Здравствуйте. С Вами агентство международного туризма — Голден Навис.

Сегодняшняя тема — это “как через медитацию найти своё психическое здоровье”. Есть результаты научных исследований, говорящие о том, что занятия медитациями могут помочь современным людям стать сосредоточеннее и наладить свое психическое здоровье. 

Говорят, что понятие медитации взяло свое начало из буддизма. В медитации важна тренировка дыхания. Медитация в буддизме и йоге известна людям, как способ улучшения своей способности духовного сосредоточения. 

На самом деле, если в повседневной жизни или на работе мы посмотрим на людей, показывающих выдающиеся успехи в своей деятельности, то сможем увидеть, что люди у которых хорошо развита концентрация внимания могут выполнять свою работу точнее и быстрее. Такие люди имеют сильную жизненную силу и не отвлекаются на помехи извне. Согласно последним исследованиям, деятельность направленная на такую концентрацию внимания также оказывает влияние и на механизмы нейропсихологии, поэтому необходимо еще более внимательнее отнестись к результатам  данного исследования.   

 

Влияние, которое оказывает практика сосредоточения на дыхании.

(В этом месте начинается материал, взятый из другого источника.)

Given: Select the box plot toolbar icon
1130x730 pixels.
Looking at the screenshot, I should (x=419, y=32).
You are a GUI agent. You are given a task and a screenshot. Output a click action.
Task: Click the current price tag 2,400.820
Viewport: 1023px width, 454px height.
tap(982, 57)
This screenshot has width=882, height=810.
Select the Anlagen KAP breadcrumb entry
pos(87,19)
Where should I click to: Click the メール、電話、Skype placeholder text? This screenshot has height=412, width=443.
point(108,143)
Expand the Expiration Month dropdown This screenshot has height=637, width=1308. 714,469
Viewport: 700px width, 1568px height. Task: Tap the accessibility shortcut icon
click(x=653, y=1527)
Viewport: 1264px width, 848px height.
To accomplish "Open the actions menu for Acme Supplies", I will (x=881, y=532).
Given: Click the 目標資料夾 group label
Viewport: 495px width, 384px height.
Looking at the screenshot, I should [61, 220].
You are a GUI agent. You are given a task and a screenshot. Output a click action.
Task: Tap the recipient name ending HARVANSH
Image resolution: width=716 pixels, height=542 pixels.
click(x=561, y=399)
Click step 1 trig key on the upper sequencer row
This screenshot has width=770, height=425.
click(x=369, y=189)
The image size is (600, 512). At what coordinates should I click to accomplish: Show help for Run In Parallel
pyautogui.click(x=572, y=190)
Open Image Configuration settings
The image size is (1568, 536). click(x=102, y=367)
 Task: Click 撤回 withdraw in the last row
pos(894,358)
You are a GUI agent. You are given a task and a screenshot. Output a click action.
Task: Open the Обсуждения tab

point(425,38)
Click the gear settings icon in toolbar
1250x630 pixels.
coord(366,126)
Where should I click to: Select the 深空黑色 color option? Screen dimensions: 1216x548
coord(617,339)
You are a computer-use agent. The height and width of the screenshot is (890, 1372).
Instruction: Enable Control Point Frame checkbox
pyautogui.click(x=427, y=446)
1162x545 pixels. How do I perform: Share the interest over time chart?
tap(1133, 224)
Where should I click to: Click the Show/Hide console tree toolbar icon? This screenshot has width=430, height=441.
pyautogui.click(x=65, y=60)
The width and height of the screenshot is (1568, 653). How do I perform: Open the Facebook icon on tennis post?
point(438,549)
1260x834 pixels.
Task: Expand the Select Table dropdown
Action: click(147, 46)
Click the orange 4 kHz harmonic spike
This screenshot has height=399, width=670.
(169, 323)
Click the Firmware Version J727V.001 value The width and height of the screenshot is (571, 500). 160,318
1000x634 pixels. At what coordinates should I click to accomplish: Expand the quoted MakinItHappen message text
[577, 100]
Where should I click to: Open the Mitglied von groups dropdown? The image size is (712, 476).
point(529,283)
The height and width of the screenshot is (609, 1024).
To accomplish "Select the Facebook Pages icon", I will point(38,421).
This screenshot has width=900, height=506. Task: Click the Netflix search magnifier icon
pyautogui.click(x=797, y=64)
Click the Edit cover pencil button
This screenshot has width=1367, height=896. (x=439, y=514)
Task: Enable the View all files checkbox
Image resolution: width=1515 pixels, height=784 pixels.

В последнее время стало широко известно дыхание “пранаяма”,  используемое в йоге, ставшей для нас обыденностью. Пранаяма — это способ управления дыханием, источник, которого лежит в жизненной энергии. Другими словами, пранаяма — это слово произошедшее из индийского санскрита и означающего  расширение жизненной силы и дыхания. В стране зарождения буддизма — в Индии, чтобы научиться правильно дышать принимают нужную, правильную позу и изучают способы брюшных тренировок. 

Говорят, что на самом деле люди, которым доводилось заниматься йогой, благодаря духовной концентрации внимания, обретенной через практику сосредоточенную на дыхании и помогающую в улучшении психического здоровья, смогли как в своей сфере, так и в повседневной жизни,  приобрести большую пользу.

Например, при улучшении концентрации внимания, улучшается уровень сознательности действий, человек получает больше положительных эмоций и быстрее выполняет свою работу. Также было выдвинуто мнение, что сосредоточенность на дыхании оказывает положительное внимание на нейропсихологию. Исследователи Тринити-колледжа г.Дублин провели исследование для рассмотрения научных доказательств, связанных с этим мнением. 

Исследователи изучили определенную область, которая называется голубое пятно мозга. Голубое пятно находится в ядре ствола головного мозга и связано со страхом, паникой и стрессом. Также голубое пятно является местом, где формируются химические передатчики, называющиеся норадреналином. Норадреналин оказывает влияние на увеличение содержания глюкозы в крови, увеличение частоты сердечных сокращений, повышение давления и т.д. 

Когда человек получает стресс, в кровь выделяется норадреналин, а организм начинает испытывать такие чувства как страх, злость и др. Также если этого химического вещества вырабатывается недостаточно, то организм становиться вялым. В любом случае, будь то переизбыток этого вещества или его недостаток — могут возникнуть значительные побочные действия. Например, падение концентрации внимания. Только при выработке нужного количества этого химического вещества, оно может быть применимо  в нашем мозгу как питательное вещество. 

Если вы хотите сделать точнее ваши чувства, мысли и память, то тогда вам необходим норадреналин. 

Исследователи, проанализировав реакцию дыхания и активность мозга, изучили каким образом оказывает помощь дыхание в улучшении концентрации внимания. Согласно результату анализа, при вдохе человека активность голубого пятна немного увеличивается,а при выдохе — сокращается.  А именно это означает, что только при стабильном дыхании, при его надлежащей циркуляции, активность голубого пятна может быть осуществлена нормальным образом. Говоря иначе, если правильно управлять своим дыханием — можно оптимизировать уровень концентрации внимания мозга. 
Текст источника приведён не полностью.